DATA FOR THE TASK:

** Start **

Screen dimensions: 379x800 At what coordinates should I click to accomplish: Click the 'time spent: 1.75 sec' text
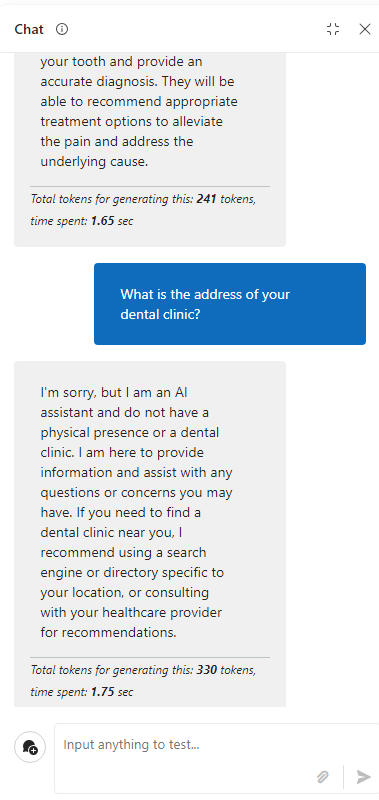(82, 692)
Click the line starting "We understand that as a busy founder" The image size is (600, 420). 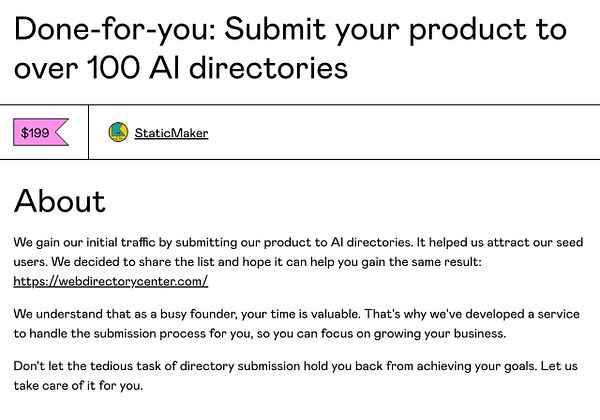pyautogui.click(x=297, y=314)
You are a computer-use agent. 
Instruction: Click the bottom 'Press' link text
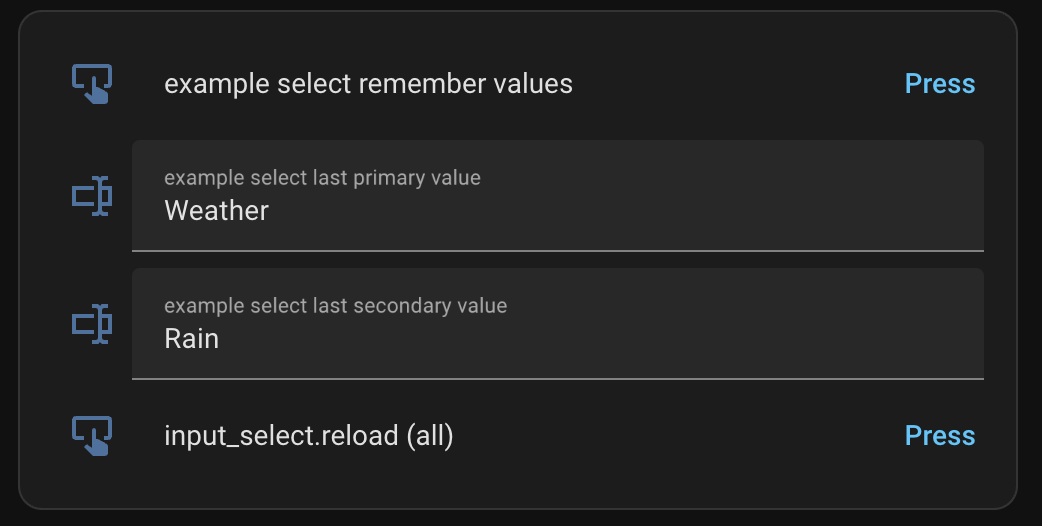(939, 436)
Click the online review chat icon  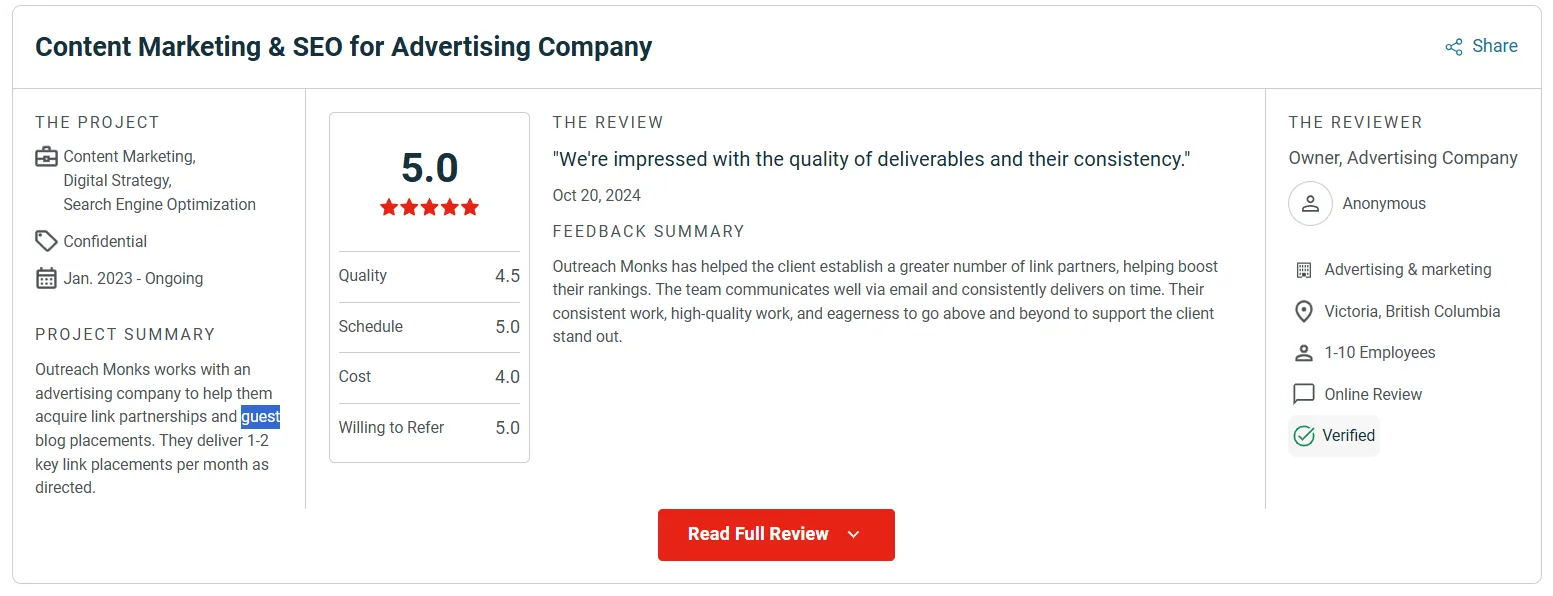point(1303,394)
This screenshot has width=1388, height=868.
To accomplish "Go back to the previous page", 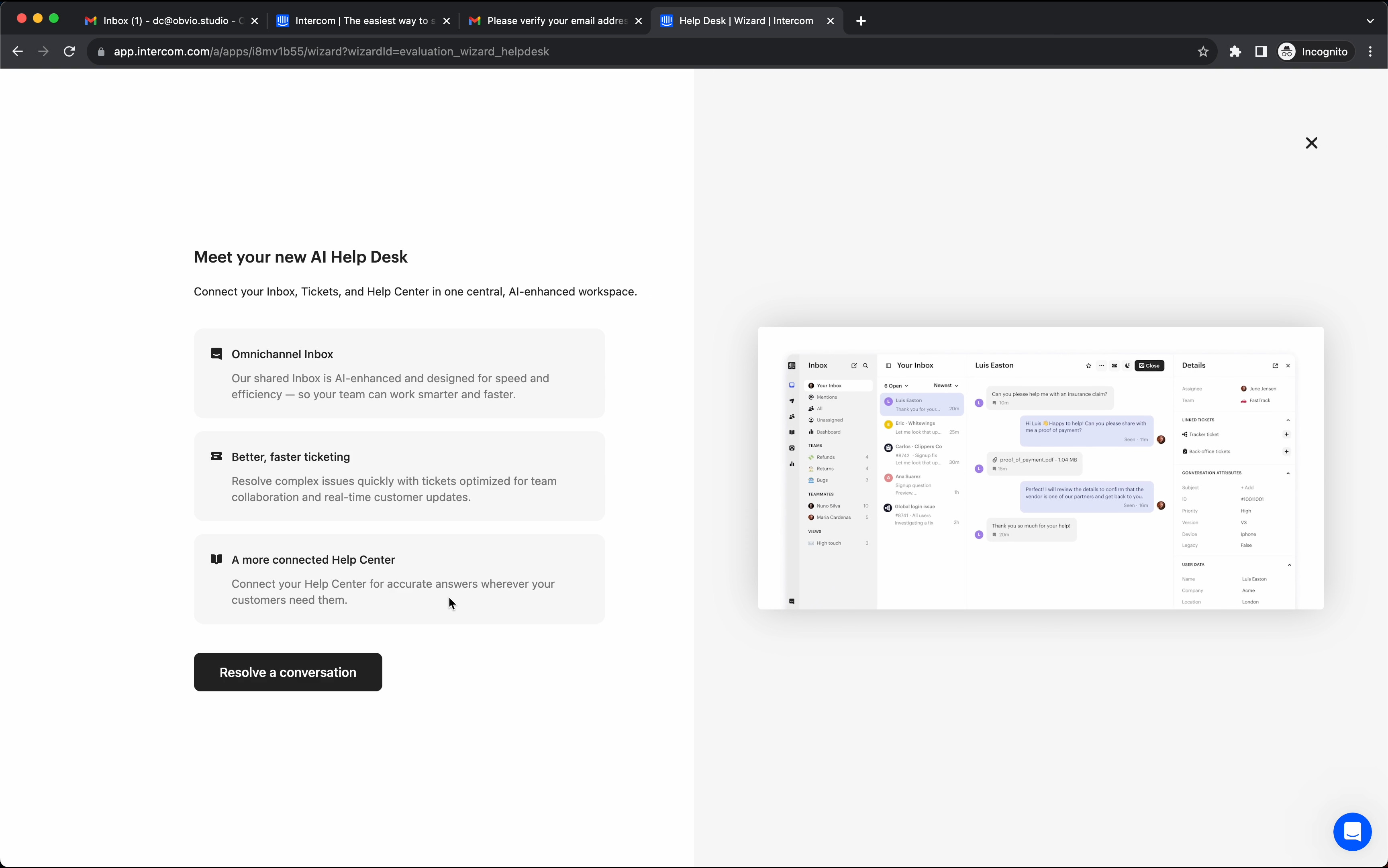I will coord(18,52).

** End **

DIRECTIVE:
Identify every line in the rows above that contains the string "text", and copy each of those lines.

WORKED SOLUTION:
Screen dimensions: 379x800 At what coordinates should I click to accomplish: Click the 'time spent: 1.75 sec' text
Instruction: Click the bottom 'Press' link text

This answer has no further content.